**Problem statement:** Which of the lines below contain the word "view"? Copy each of those lines.

□ □ □ □

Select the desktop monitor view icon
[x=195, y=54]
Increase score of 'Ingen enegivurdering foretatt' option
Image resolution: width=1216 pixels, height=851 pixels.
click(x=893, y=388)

□ □ □ □

**Response for this exercise:**
Select the desktop monitor view icon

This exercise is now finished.